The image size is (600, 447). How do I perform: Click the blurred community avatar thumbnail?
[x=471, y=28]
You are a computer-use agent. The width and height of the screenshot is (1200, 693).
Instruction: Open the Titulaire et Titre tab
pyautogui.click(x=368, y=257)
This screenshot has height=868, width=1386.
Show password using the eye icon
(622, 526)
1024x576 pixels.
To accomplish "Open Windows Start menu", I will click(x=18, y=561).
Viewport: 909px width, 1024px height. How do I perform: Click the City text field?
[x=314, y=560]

----

HOW TO COMPLETE THIS TASK: Reproduce the material verbatim, line by line.

WRITTEN REPLY:
The image size is (600, 447). How do I perform: Click the blurred community avatar thumbnail?
[x=471, y=28]
You are a computer-use agent. The width and height of the screenshot is (1200, 693).
Instruction: Open the Titulaire et Titre tab
pyautogui.click(x=368, y=257)
This screenshot has height=868, width=1386.
Show password using the eye icon
(622, 526)
1024x576 pixels.
To accomplish "Open Windows Start menu", I will click(x=18, y=561).
Viewport: 909px width, 1024px height. How do I perform: Click the City text field?
[x=314, y=560]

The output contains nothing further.